Вдруг дверь отворилась и вошел человек в черном сюртуке, без галстука, с растрепанными волосами; глаза его горели, — но то был огонь не дарования; лишь нависшие, резко обрезанные оконечности лба являли необыкновенное развитие музыкального органа, которым так восхищался Галль, рассматривая голову Моцарта. — «Извините, господа, — сказал нежданный гость, — позвольте посмотреть вашу квартиру — она отдается внаймы…» Потом он заложил руки на спину и приблизился к играющим. Присутствующие с почтением уступили ему место; он наклонил голову то на ту, то на другую сторону, стараясь вслушаться в музыку; но тщетно: слезы градом покатились из глаз его.
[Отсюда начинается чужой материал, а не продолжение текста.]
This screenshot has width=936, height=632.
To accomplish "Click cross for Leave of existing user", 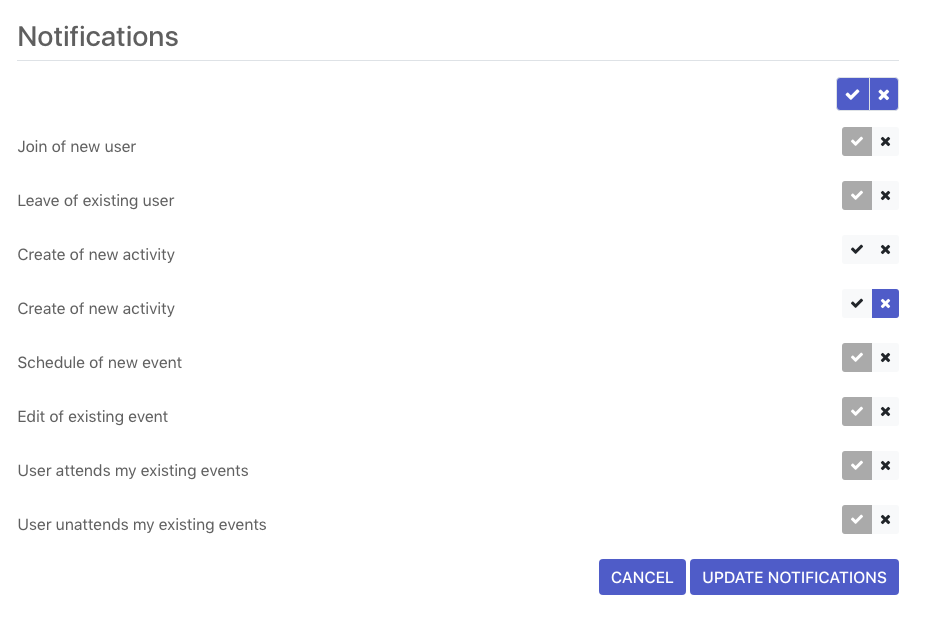I will tap(885, 196).
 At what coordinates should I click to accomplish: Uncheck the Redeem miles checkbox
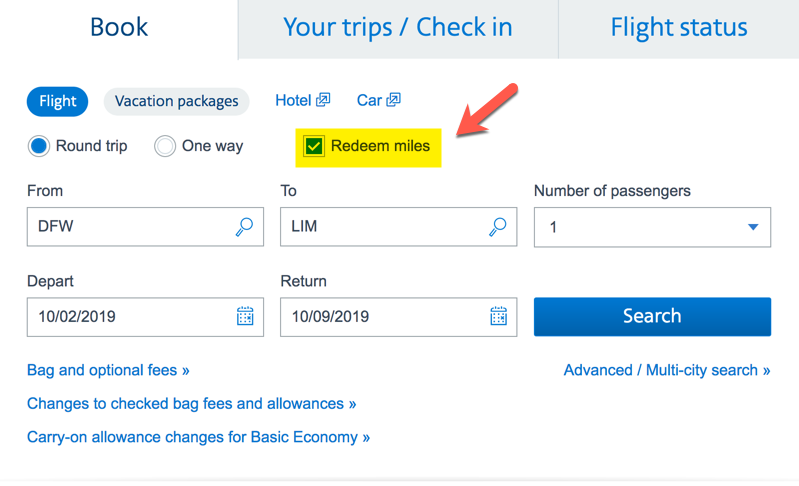pos(314,146)
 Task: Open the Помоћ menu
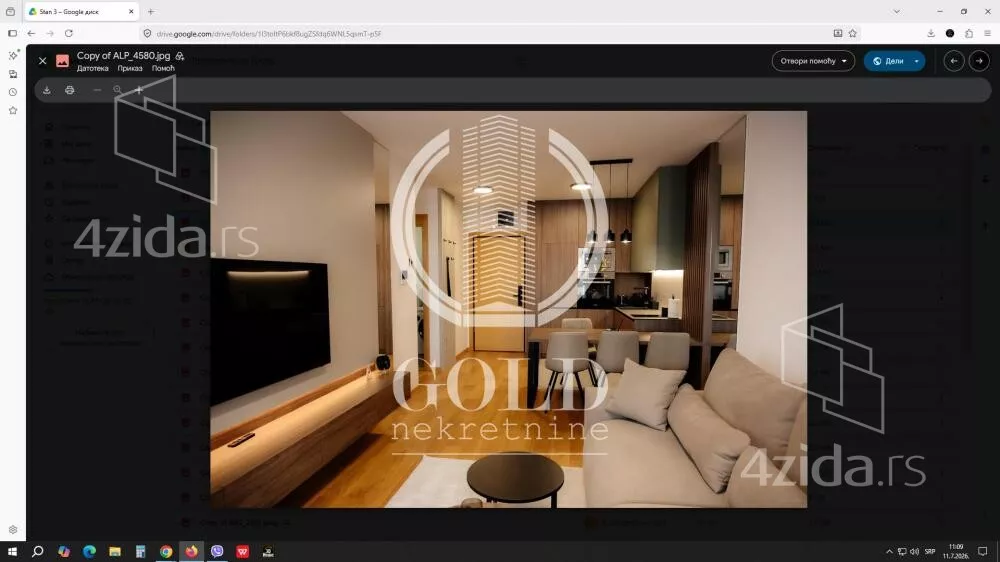[x=163, y=68]
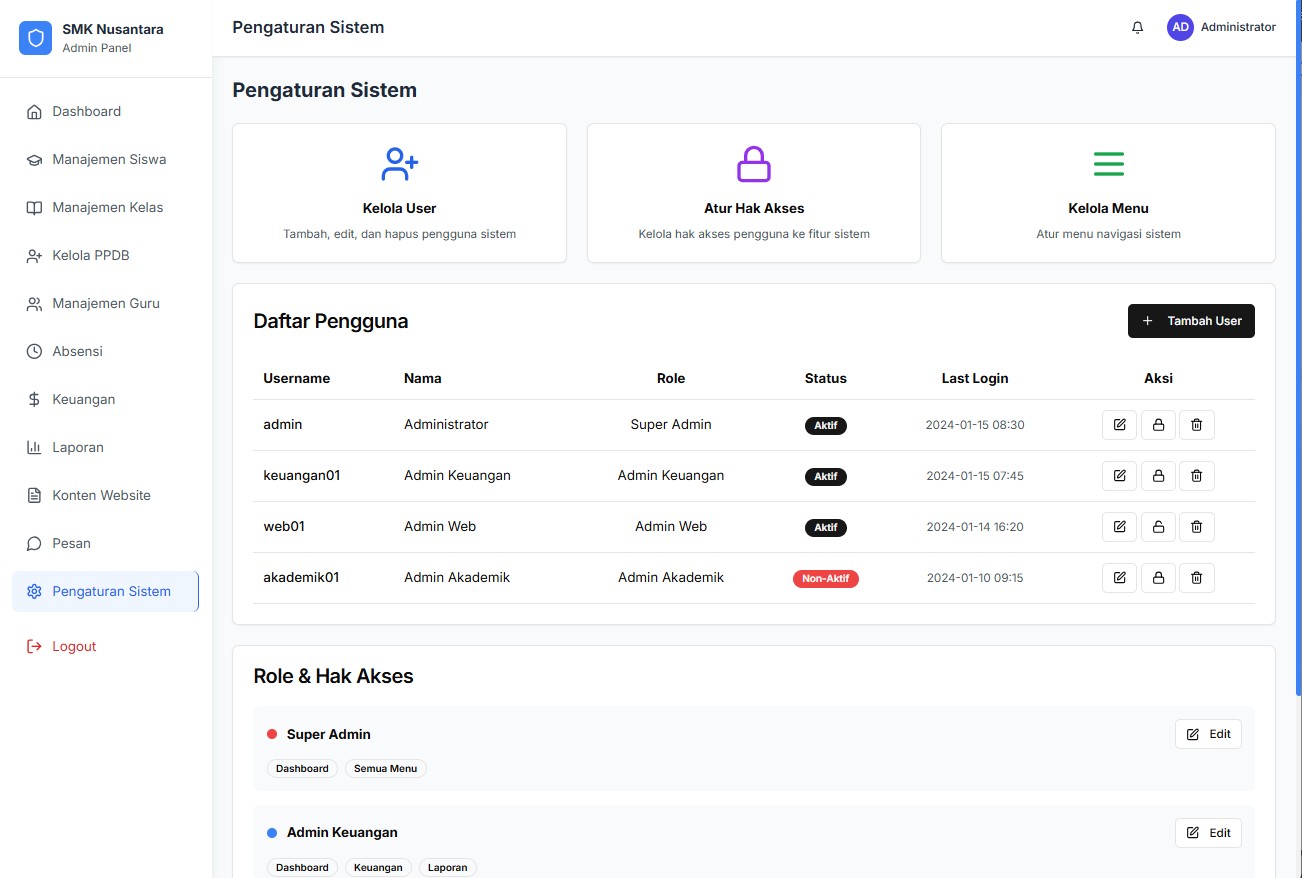Open the Atur Hak Akses card

point(753,193)
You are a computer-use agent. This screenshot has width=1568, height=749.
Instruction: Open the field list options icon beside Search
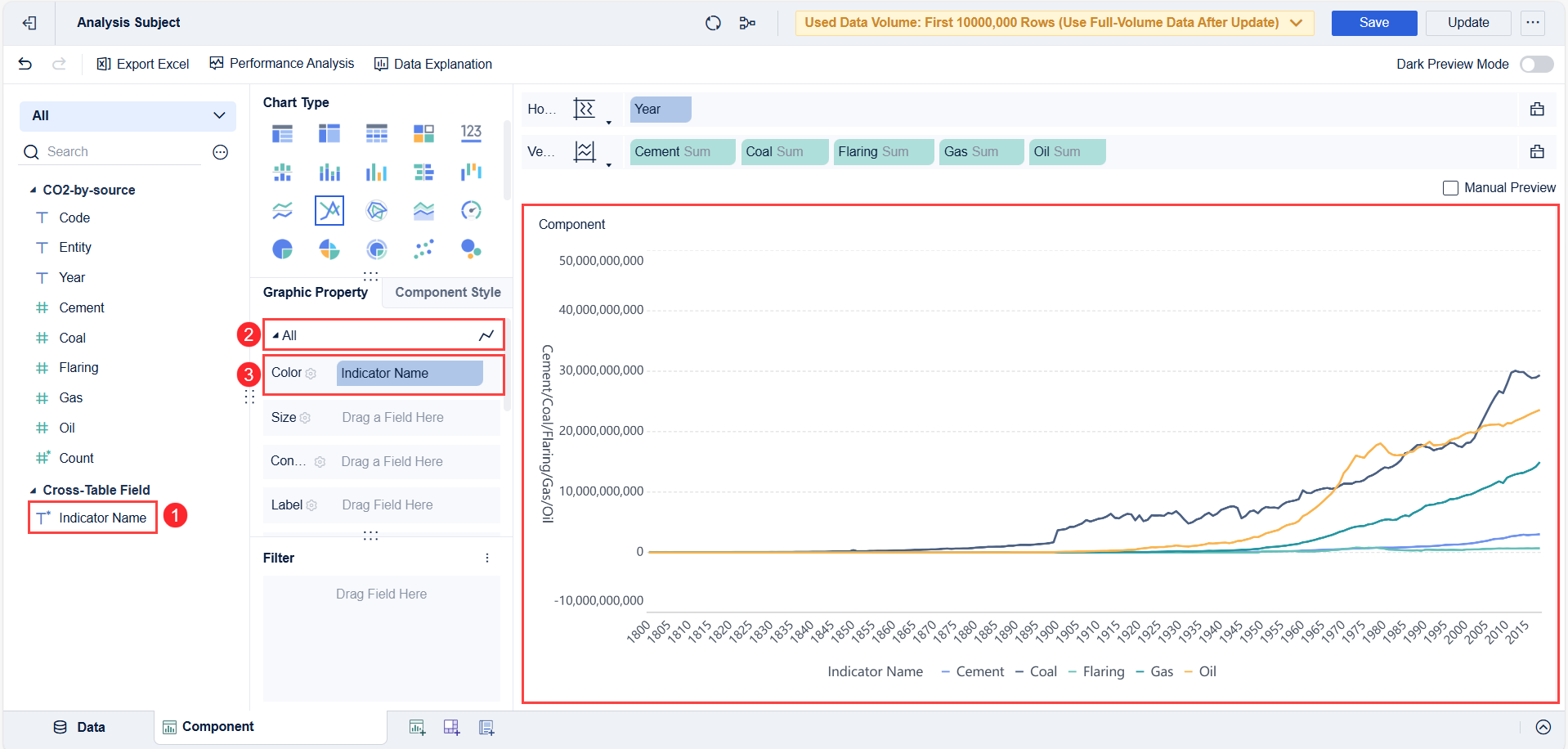(x=220, y=152)
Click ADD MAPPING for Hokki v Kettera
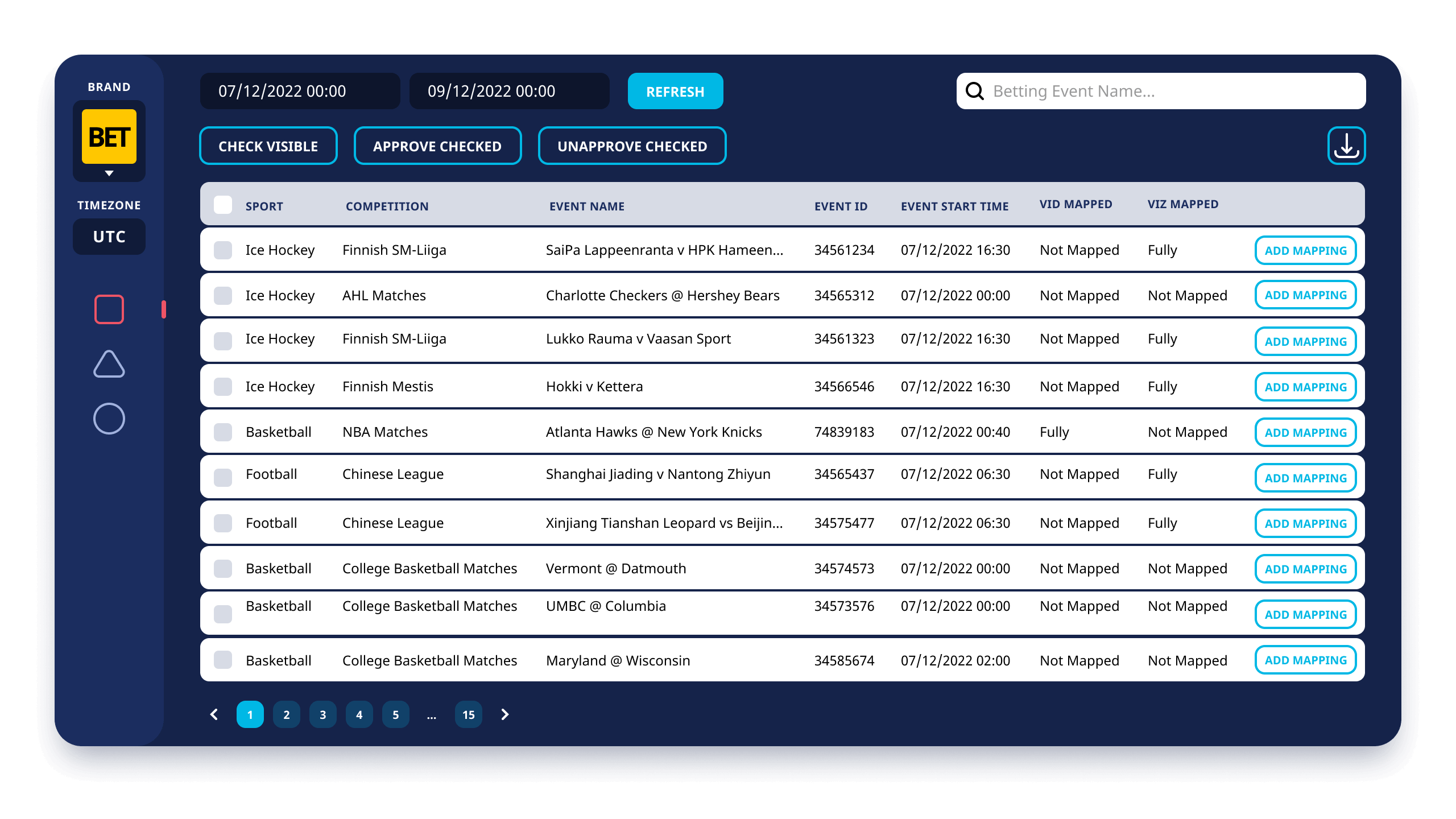The image size is (1456, 819). [1305, 387]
Тихо отошел он от играющих и сел в отдаленный угол комнаты, закрыв лицо свое руками; но едва смычок первого скрипача завизжал возле подставки на случайной ноте, прибавленной к септим-аккорду, и дикое созвучие отдалось в удвоенных нотах других инструментов, как несчастный встрепенулся, закричал: «я слышу! слышу!» — в буйной радости захлопал в ладоши и затопал ногами.
— Лудвиг! — сказала ему молодая девушка, вслед за ним вошедшая. — Лудвиг! пора домой. Мы здесь мешаем!
Он взглянул на девушку, понял ее и, не говоря ни слова, побрел за нею, как ребенок.